Andre Biron, the school's associate director of advanced studies and research, told Maclean's that he and several other administrators locked the door of a second-floor office when told that a gunman was loose. They remained there until police arrived. Added Biron: "No one felt like a Rambo. It did not occur to me to intervene."
A central figure in another shooting drama in Quebec more than five years ago concluded that someone should have intervened. Lepine's suicide note, which police described but did not release, referred to the assault on Quebec's national assembly by Canadian Armed Forces Cpl. Denis Lortie in 1984. Lortie, who burst into the provincial legislature dressed in army fatigues, killed three people before war veteran Rene Jalbert-then employed as the assembly's sergeant-at-arms-approached him unarmed and talked him into surrendering. From his home in Quebec City last week, Jalbert told Maclean's that it might also have been possible to cut short Le pine's mindless rampage. Declared Jalbert, who has received training in dealing with terrorists: "I would have tried to do something. Somebody should have distracted the little bastard."
At the same time, Jalbert said ordinary citizens cannot be expected to react heroically in the midst of terror. "When something like that happens, it is like a bomb going off," he added. "People in those situations panic; they either freeze or go wild."

Guards:
For his part, the University of Montreal's chief of security guards, Laurent Lemaire, told Maclean's that Lepine's massacre was unstoppable. Added Lemaire: "if you can get away from a man who is killing people with a gun, that is what you do. The people around you no longer matter." Lemaire added that the university's expansive campus is difficult to secure. Said Lemaire: "You cannot screen the 45,000 people who come and go here every day. It is a city in itself."

Weapons:
Restricting the availability of weapons like the gun that Marc Lepine utilized to such lethal effect is another matter, however. The federal government is currently reviewing existing gun-control legislation, passed in 1978, and is expected to present new legislation soon. Justice Minister Douglas Lewis promised in the House of Commons last week that tougher laws were in the making. He said the main change will seek to thwart the import of semiautomatic weapons that can readily be converted to full, automatic firing. At the same time, while lamenting the massacre at the University of Montreal, he added , We can't legislate against insanity."

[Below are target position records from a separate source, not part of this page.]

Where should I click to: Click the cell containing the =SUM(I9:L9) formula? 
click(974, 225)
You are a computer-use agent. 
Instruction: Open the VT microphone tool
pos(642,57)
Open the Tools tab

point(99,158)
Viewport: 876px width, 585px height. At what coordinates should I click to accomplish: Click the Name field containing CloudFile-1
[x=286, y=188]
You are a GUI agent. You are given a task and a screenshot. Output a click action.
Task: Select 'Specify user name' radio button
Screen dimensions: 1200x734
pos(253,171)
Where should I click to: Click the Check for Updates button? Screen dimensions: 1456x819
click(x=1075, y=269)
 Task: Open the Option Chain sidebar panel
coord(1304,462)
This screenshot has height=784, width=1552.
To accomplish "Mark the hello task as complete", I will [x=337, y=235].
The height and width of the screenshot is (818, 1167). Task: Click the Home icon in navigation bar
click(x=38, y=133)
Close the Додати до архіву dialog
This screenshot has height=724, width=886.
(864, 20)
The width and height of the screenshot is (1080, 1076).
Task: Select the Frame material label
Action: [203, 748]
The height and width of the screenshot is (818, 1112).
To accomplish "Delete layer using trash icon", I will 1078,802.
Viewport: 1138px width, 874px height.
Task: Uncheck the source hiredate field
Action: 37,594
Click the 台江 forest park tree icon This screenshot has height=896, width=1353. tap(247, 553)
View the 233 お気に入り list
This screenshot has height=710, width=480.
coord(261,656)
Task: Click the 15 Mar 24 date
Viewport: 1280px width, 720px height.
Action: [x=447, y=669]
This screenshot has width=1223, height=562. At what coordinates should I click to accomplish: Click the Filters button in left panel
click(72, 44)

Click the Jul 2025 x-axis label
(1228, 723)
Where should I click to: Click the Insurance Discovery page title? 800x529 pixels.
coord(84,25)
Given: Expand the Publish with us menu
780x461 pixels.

Coping with the results of the particular form of insanity that occurred in Montreal last week is no less difficult. In the aftermath of the massacre, those most closely affected struggled to come to grips with what happened. Psychological counselling programs have been established for the victims' families, for the surviving students and even for the police officers who witnessed the carnage. For the rest, there was little to do but mourn. The closed coffins of nine of the 14 dead women were arranged late last week in the chapel beneath the University of Montreal's main tower. On Saturday, private viewings were held for immediate family. On Sunday, the general public was admitted. On Monday, the city's Paul Cardinal Gregoire will celebrate mass at Notre Dame before a congregation that was expected to include Quebec Premier Robert Bourassa and Prime Minister Muironey. The funeral service will bring an end to the official period of mourning. It will not erase the memory of the horror that fell upon the University of Montreal's engineering school.